[Start]

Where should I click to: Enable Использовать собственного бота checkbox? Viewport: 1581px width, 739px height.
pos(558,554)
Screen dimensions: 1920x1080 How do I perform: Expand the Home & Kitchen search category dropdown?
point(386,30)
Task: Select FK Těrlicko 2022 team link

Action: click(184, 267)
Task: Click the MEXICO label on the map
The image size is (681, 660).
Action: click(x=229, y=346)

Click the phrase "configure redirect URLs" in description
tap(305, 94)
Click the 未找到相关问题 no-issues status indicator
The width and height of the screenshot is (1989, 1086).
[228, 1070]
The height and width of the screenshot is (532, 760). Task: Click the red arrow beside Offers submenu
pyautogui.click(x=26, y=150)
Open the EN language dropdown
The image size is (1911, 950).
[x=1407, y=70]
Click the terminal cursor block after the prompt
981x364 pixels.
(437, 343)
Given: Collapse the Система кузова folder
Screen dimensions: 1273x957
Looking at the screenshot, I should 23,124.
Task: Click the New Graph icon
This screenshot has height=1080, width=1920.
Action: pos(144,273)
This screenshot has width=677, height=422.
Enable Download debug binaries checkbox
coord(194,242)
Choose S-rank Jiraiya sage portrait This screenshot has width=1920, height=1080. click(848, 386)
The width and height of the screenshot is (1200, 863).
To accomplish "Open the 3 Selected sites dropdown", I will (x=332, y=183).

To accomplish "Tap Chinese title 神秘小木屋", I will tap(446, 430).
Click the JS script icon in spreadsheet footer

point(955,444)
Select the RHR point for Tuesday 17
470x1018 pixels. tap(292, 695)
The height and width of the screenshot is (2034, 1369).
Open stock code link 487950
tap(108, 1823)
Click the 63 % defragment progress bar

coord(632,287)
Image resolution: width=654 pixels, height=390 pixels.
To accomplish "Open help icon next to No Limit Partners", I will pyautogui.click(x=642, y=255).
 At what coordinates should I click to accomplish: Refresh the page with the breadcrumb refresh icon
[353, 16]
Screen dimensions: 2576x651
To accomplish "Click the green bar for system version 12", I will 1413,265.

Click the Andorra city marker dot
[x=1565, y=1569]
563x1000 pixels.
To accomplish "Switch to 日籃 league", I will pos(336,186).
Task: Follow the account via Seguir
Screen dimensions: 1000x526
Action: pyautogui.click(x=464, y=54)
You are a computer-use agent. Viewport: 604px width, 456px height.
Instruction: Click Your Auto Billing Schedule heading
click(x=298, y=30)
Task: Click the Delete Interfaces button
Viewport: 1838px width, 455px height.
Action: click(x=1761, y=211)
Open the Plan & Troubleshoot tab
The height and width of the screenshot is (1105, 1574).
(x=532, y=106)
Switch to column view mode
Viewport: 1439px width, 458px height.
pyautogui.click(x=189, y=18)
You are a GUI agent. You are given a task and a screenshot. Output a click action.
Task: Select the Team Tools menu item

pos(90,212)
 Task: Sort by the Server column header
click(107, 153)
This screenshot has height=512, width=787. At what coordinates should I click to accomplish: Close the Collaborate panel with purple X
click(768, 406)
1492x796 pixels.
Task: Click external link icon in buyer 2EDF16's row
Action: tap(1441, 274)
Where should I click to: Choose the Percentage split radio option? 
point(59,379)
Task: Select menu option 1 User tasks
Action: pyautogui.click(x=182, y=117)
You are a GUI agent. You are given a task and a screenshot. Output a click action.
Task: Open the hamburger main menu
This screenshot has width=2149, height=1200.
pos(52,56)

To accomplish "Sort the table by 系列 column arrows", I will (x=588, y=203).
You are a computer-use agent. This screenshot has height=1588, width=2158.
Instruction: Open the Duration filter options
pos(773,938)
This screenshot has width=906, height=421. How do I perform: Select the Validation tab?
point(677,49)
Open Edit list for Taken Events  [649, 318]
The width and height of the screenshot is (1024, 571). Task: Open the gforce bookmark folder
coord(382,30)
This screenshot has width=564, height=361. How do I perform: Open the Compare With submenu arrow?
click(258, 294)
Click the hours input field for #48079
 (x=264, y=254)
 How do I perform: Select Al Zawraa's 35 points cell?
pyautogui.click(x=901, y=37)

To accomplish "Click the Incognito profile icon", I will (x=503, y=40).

[End]

### WHAT IS ASKED:
Can you rewrite all of the records above, replacing "Screen dimensions" with "Display size" wherever it occurs and leaving everything else as it is?

### TASK RESPONSE:
Where should I click to: Enable Использовать собственного бота checkbox? Viewport: 1581px width, 739px height.
pos(558,554)
Display size: 1920x1080 How do I perform: Expand the Home & Kitchen search category dropdown?
point(386,30)
Task: Select FK Těrlicko 2022 team link

Action: click(184, 267)
Task: Click the MEXICO label on the map
The image size is (681, 660).
Action: click(x=229, y=346)

Click the phrase "configure redirect URLs" in description
tap(305, 94)
Click the 未找到相关问题 no-issues status indicator
The width and height of the screenshot is (1989, 1086).
[228, 1070]
The height and width of the screenshot is (532, 760). Task: Click the red arrow beside Offers submenu
pyautogui.click(x=26, y=150)
Open the EN language dropdown
The image size is (1911, 950).
[x=1407, y=70]
Click the terminal cursor block after the prompt
981x364 pixels.
(437, 343)
Given: Collapse the Система кузова folder
Display size: 1273x957
Looking at the screenshot, I should 23,124.
Task: Click the New Graph icon
This screenshot has height=1080, width=1920.
Action: pos(144,273)
This screenshot has width=677, height=422.
Enable Download debug binaries checkbox
coord(194,242)
Choose S-rank Jiraiya sage portrait This screenshot has width=1920, height=1080. click(848, 386)
The width and height of the screenshot is (1200, 863).
To accomplish "Open the 3 Selected sites dropdown", I will (x=332, y=183).

To accomplish "Tap Chinese title 神秘小木屋", I will tap(446, 430).
Click the JS script icon in spreadsheet footer

point(955,444)
Select the RHR point for Tuesday 17
470x1018 pixels. tap(292, 695)
The height and width of the screenshot is (2034, 1369).
Open stock code link 487950
tap(108, 1823)
Click the 63 % defragment progress bar

coord(632,287)
Image resolution: width=654 pixels, height=390 pixels.
To accomplish "Open help icon next to No Limit Partners", I will pyautogui.click(x=642, y=255).
 At what coordinates should I click to accomplish: Refresh the page with the breadcrumb refresh icon
[353, 16]
Display size: 2576x651
To accomplish "Click the green bar for system version 12", I will 1413,265.

Click the Andorra city marker dot
[x=1565, y=1569]
563x1000 pixels.
To accomplish "Switch to 日籃 league", I will pos(336,186).
Task: Follow the account via Seguir
Display size: 1000x526
Action: pyautogui.click(x=464, y=54)
You are a computer-use agent. Viewport: 604px width, 456px height.
Instruction: Click Your Auto Billing Schedule heading
click(x=298, y=30)
Task: Click the Delete Interfaces button
Viewport: 1838px width, 455px height.
Action: click(x=1761, y=211)
Open the Plan & Troubleshoot tab
The height and width of the screenshot is (1105, 1574).
(x=532, y=106)
Switch to column view mode
Viewport: 1439px width, 458px height.
pyautogui.click(x=189, y=18)
You are a GUI agent. You are given a task and a screenshot. Output a click action.
Task: Select the Team Tools menu item

pos(90,212)
 Task: Sort by the Server column header
click(107, 153)
This screenshot has height=512, width=787. At what coordinates should I click to accomplish: Close the Collaborate panel with purple X
click(768, 406)
1492x796 pixels.
Task: Click external link icon in buyer 2EDF16's row
Action: tap(1441, 274)
Where should I click to: Choose the Percentage split radio option? 
point(59,379)
Task: Select menu option 1 User tasks
Action: pyautogui.click(x=182, y=117)
You are a GUI agent. You are given a task and a screenshot. Output a click action.
Task: Open the hamburger main menu
This screenshot has width=2149, height=1200.
pos(52,56)

To accomplish "Sort the table by 系列 column arrows", I will (x=588, y=203).
You are a computer-use agent. This screenshot has height=1588, width=2158.
Instruction: Open the Duration filter options
pos(773,938)
This screenshot has width=906, height=421. How do I perform: Select the Validation tab?
point(677,49)
Open Edit list for Taken Events  [649, 318]
The width and height of the screenshot is (1024, 571). Task: Open the gforce bookmark folder
coord(382,30)
This screenshot has width=564, height=361. How do I perform: Open the Compare With submenu arrow?
click(258, 294)
Click the hours input field for #48079
 (x=264, y=254)
 How do I perform: Select Al Zawraa's 35 points cell?
pyautogui.click(x=901, y=37)

To accomplish "Click the Incognito profile icon", I will (x=503, y=40).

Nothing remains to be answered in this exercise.